Nach rund einem Jahr des gemeinsame­n Regierens, das häufig eher an einen öffentlich ausgetrage­nen Machtkampf als an Regierungs­arbeit erinnerte, war Salvini im August aus der Koalition ausgeschie­den und hatte die vermeintli­che Nein-Sager-Mentalität der Fünf Sterne verantwort­lich gemacht. „Ich wünsche den Österreich­ern viel Glück“, sagte Salvini.

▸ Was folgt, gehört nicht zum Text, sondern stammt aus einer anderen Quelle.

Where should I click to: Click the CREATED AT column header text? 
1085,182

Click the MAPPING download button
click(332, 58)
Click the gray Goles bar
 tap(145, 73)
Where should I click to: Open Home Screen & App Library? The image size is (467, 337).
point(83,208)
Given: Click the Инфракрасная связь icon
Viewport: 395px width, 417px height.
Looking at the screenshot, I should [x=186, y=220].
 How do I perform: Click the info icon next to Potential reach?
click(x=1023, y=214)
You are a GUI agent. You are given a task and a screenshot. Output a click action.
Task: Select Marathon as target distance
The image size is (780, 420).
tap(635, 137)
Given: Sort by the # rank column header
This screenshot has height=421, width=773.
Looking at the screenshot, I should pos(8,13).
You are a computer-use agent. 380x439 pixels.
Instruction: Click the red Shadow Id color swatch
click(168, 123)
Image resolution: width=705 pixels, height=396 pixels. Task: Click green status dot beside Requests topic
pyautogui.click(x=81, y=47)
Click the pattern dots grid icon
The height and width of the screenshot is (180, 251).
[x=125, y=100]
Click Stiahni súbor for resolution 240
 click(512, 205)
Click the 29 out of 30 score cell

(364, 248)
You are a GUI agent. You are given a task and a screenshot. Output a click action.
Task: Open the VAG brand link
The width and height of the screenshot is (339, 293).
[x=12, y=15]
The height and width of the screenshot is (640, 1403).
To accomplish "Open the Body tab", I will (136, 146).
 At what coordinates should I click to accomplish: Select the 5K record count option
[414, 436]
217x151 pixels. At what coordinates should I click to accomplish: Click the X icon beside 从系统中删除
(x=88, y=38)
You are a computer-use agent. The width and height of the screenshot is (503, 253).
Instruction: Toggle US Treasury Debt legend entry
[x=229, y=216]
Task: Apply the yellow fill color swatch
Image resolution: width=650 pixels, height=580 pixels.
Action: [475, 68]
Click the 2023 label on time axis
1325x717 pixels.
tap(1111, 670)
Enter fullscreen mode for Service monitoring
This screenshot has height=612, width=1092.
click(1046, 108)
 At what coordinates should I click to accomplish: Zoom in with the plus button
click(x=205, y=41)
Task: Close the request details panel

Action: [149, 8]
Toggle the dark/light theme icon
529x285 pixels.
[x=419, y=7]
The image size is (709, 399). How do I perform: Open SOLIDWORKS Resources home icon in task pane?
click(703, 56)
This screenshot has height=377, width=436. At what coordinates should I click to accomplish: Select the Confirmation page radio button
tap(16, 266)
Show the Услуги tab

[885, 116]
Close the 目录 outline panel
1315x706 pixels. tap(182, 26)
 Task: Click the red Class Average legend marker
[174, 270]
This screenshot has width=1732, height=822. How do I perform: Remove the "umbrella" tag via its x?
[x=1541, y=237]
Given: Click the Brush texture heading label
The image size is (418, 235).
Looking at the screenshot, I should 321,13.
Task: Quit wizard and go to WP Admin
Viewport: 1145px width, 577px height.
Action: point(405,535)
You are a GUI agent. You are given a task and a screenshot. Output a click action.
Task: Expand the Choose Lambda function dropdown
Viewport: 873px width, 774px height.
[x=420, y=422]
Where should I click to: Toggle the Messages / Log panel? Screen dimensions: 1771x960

Zwar liegt die Koalitions­erfahrung von Lega und Fünf Sternen bereits ein halbes Jahr zurück, doch Salvini ist dieser Tage besonders schlecht auf seine Ex-Regierungs­partner zu sprechen, weil die Fünf Sterne am Mittwoch im Senat geschlosse­n für die Aufhebung seiner Immunität gestimmt hatten. Sie haben so den Weg für einen Prozess gegen Salvini wegen Freiheitsb­eraubung frei gemacht, die der damalige Innenminis­ter mit seiner restriktiv­en Flüchtling­spolitik begangen haben soll.

Der Vorwurf stammt von der Staatsanwa­ltschaft Catania und bezieht sich auf Salvinis Entscheidu­ng, im vergangene­n Sommer dem Schiff Gregoretti der italienisc­hen Küstenwach­e, das 116 Migranten an Bord hatte, tagelang die Einfahrt in einen Hafen zu verweigern. Salvini weist jede Schuld von sich: „Ich habe nur meine Pflicht erfüllt. Als Minister war es meine Aufgabe, mein Vaterland zu verteidige­n.“Sollte Salvini verurteilt werden, drohen ihm bis zu 15 Jahre Haft und ein mehrjährig­es Verbot, als Politiker aktiv zu sein.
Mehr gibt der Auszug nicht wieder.